In the article below about eating insects, do these statements agree with the text? (a) Charlotte Payne is a researcher at the University of Oxford. (b) The population is predicted to reach 10 billion within the next few decades. (c) At the Green Man Festival, Payne tried to get people to sample grasshopper brownies and cricket fudge. Answer yes or no for each, quoting the text's deciding words.

▸ DOCUMENT:
********

Eating bugs could save the planet. But can we stomach it?
Between global warming’s rising tides and scorching droughts, industrial pollution, and a population predicted to reach 9 billion within the next few decades, keeping all of us fed poses a challenge. Scientists agree that the developed world’s current diet is unsustainable: our love of meat, in particular, simply requires too much land, grain, and water.
Many researchers say they just might have a solution. Their idea? Entomophagy: eating insects. But the biggest challenge, of course, is convincing consumers to swap meatloaf and bacon for fried mealworms and chocolate-covered crickets.
Charlotte Payne, a researcher at the University of Oxford, may have figured out the recipe for persuasion: storytelling. In an interview with TakePart’s Sarah McColl, Ms. Payne, who studies insect-eating cultures around the world, describes how she borrowed the Slow Food movement’s philosophy of “taste education” to entice revelers at Wales’ recent Green Man Festival to try grasshopper brownies and cricket fudge.
Once you know the traditions and stories that go into a dish, she told Ms. McColl, “eaters can learn to value the social importance of food – any food.”

********

▸ RECORD EXCERPTS:
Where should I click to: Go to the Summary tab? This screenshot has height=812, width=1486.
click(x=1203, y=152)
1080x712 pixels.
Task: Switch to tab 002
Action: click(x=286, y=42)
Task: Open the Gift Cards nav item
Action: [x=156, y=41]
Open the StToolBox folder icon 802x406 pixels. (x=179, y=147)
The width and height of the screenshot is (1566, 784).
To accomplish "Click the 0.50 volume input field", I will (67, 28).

********

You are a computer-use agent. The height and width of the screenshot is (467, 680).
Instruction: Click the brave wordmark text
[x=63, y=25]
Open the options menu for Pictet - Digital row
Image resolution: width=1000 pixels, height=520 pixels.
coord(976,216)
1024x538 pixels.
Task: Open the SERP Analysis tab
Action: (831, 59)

********

▸ SOLVED PROBLEM:
(a) Yes: "Charlotte Payne, a researcher at the University of Oxford"
(b) No: "a population predicted to reach 9 billion within the next few decades"
(c) Yes: "to entice revelers at Wales’ recent Green Man Festival to try grasshopper brownies and cricket fudge"